Uma das qualidades de um grande clássico é conseguir manter seus temas principais relevantes mesmo com o passar dos anos. Filmes são um reflexo do momento e contexto em que foram feitos, mas continuar reverberando mesmo depois de quase 40 anos de seu lançamento é algo que poucos filmes conseguem.

1981 é considerado como o ano do início da epidemia de AIDS nos EUA, apesar de hoje sabermos que o vírus já circulava o mundo anos antes, e ter como vilão uma criatura que pode ser “transmitida” e que contamina as células de sua vítima é uma alegoria pronta. Muito provavelmente Carpenter não tinha a intenção de fazer uma metáfora sobre o ocorrido, mas de alguma forma ele capturou muito bem o clima de medo, paranoia e falta de confiança daquele período.

Christine, O Carro Assassino (Christine, 1983)                                     
Disponível no HBO Go, Google Play e iTunes

Depois do fracasso de seu filme anterior, Carpenter optou por uma aposta mais certeira: adaptar um livro de Stephen King. O autor estava tão em alta na época que a produção do filme começou antes mesmo de o livro ser publicado. Apenas em 1983 um total de 3 filmes baseados na obra de King foram lançados: Chistine, Cujo e Na Hora da Zona Morta.

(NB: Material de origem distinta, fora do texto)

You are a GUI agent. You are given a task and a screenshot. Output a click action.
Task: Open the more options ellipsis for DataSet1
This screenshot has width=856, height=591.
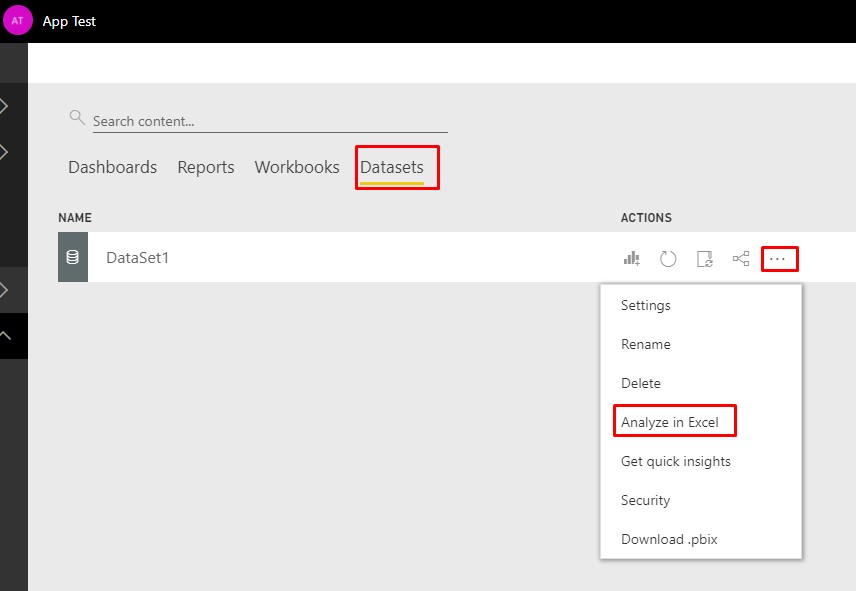tap(779, 258)
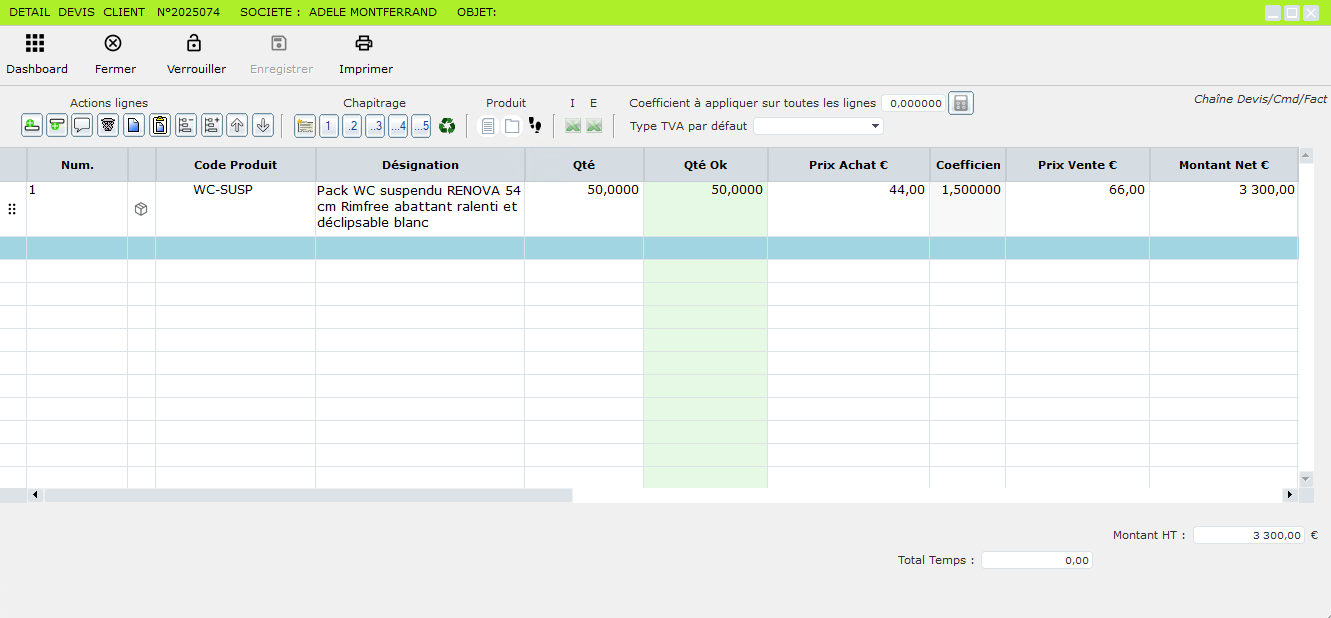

Lembro de o filme ser reprisado horrores no Cinema em Casa do SBT, mas revê-lo tantos anos depois me fez apreciar a experiência de uma maneira muito especial, com outros olhos.

Para quem não conhece a história, Arnie é um adolescente nada popular que está terminando o ensino médio e que numa tarde de verão se depara com Christine, um carro modelo Plymouth Fury 1957, vermelho e branco, e se apaixona por ela. Quando eu digo que ele se apaixona, não é apenas uma forma de dizer que ele gostou do carro, mas sim que ele começa a criar laços mais profundos mesmo.

Apesar dessa história aparentemente simples, podemos interpretar o filme como um atestado à fragilidade da masculinidade e como ela costuma se manifestar. Arnie é um perfeito estereótipo de nerd em filmes desse gênero: oprimido pela mãe controladora, poucos amigos, nada popular com as garotas, etc, etc, etc. Seu encontro com Christine o transforma, o deixa “mais forte” para enfrentar os anos de bully que ele enfrentou. A principio até torcemos por ele, mas a medida que Arnie se transforma e se assemelha cada vez mais às pessoas que sempre o hostilizaram, nossa simpatia diminui.

Já no começo do filme, quando vemos Christine na linha de montagem, John Carpenter é hábil em destaca-la no meio de todos os outros automóveis e mostrar sua natureza sinistra e não muito amigável. O diretor também consegue dar extrema personalidade ao carro, que liga seu rádio quando quer e escolhe músicas irônicas para momentos específicos, mostrando um senso de humor impecável. Vale apontar os excelentes efeitos visuais que “dão vida” à Christine e que seguem impressionantes até hoje.

Eles Vivem (They Live, 1988)                                                                     
Disponível na Netflix

Quase no finalzinho dos anos 80, John Carpenter aparece com essa que é uma de suas obras mais cultuadas até hoje, além de trazer um contexto que segue atualíssimo. No filme, acompanhamos um homem comum que passa por dificuldades e que um belo dia encontra uns óculos escuros dando sopa. O que ele faz? Coloca os tais óculos e percebe que o mundo em que vivemos é controlado por alienígenas com cara de caveira e que todos os cargos importantes são ocupados por eles, fazendo de nós meros escravos do consumismo e da obediência incontestável. Eles vivem sim, e nos controlam através de mensagens subliminares espalhadas por todos os cantos, telas, placas e frequências sonoras.

Aproveita que está na Netflix e assista hoje mesmo!